**TEXTE RETENU:**
************

Dans une situation où il y a eu offense, il est souvent courant d’entendre dire : « J’ai pardonné, mais je n’oublie pas » ou encore « Je ne peux pas pardonner, car c’est au-delà de mes forces. » Ces deux réactions ne sont pas exhaustives. Elles sont toutes légitimes du point de vue de la personne qui a été offensée. Toutefois, elles ne reflètent pas le véritable sens du Pardon. De toute évidence, le Pardon est ici limité à la seule capacité humaine, ce qui est une erreur dans une telle conception, car le Pardon est quelque chose de surnaturel, d’inhumain, qui dépasse notre entendement, qui est du même ordre que l’Amour. Qui peut expliquer ce qu’est l’Amour ? D’où vient l’Amour ? Quel est son fonctionnement ? Comment se fait-il que nous soyons portés à aimer telle personne ou telle chose plus qu’une autre, d’aimer à un tel moment plus qu’à un autre, etc. ? De manière plus concrète, qui peut expliquer l’amour d’une mère pour son enfant ? Répondre à toutes ces questions au sujet de l’Amour revient à dire davantage sur le Pardon, or cela est impossible du point de vue purement humain.

************

**EXTRAIT SOURCE:**
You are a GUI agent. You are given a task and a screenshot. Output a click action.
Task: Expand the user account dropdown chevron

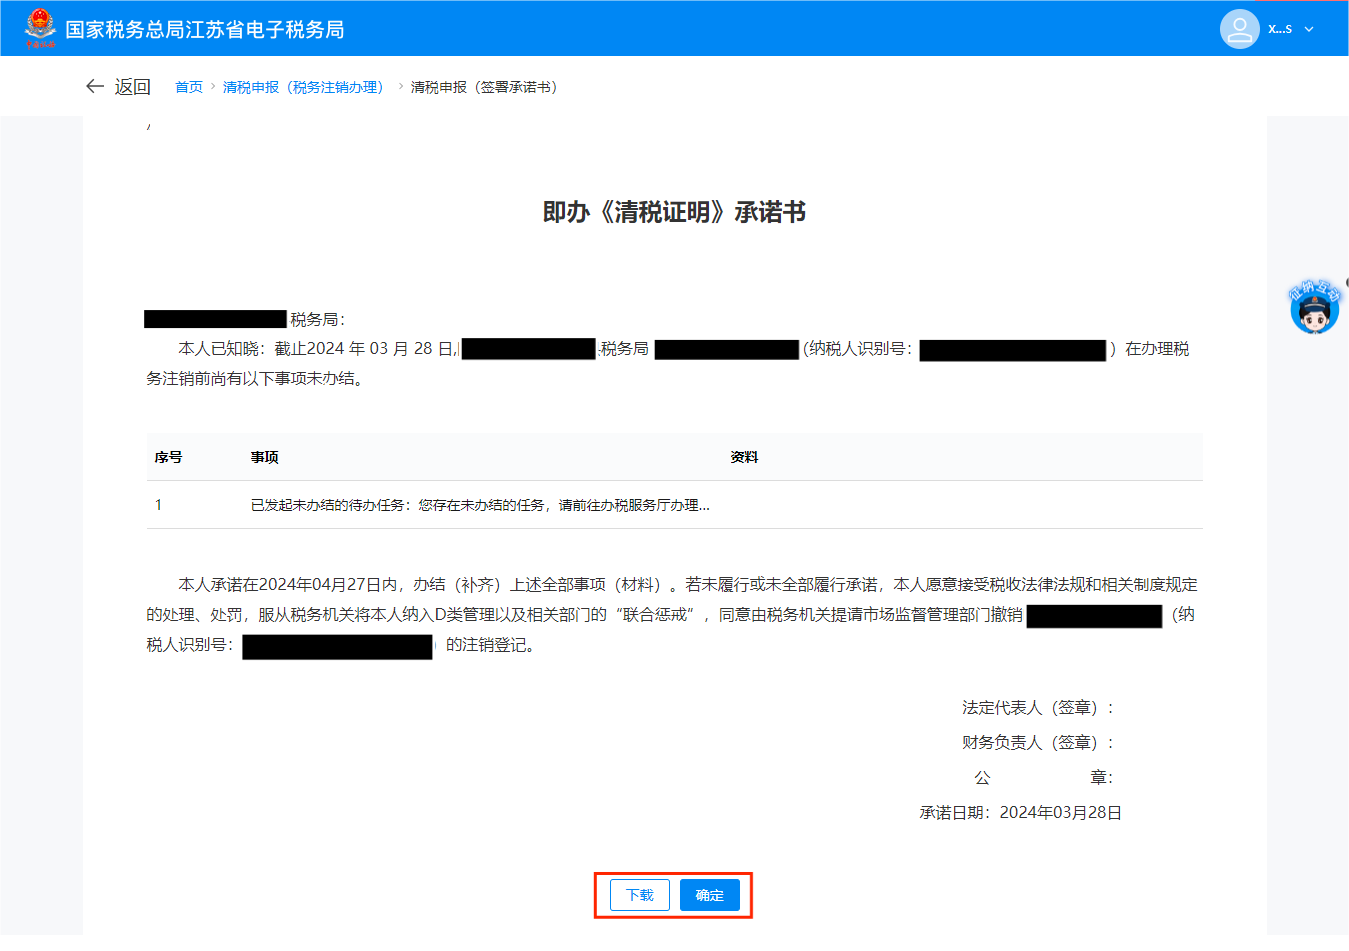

************

**CONSIGNE:**
Recopiez chacune des phrases interrogatives du texte sur le pardon, dans leur ordre d'apparition.

**RÉPONSE COMPLÈTE:**
- Qui peut expliquer ce qu'est l'Amour ?
- D'où vient l'Amour ?
- Quel est son fonctionnement ?
- Comment se fait-il que nous soyons portés à aimer telle personne ou telle chose plus qu'une autre, d'aimer à un tel moment plus qu'à un autre, etc. ?
- De manière plus concrète, qui peut expliquer l'amour d'une mère pour son enfant ?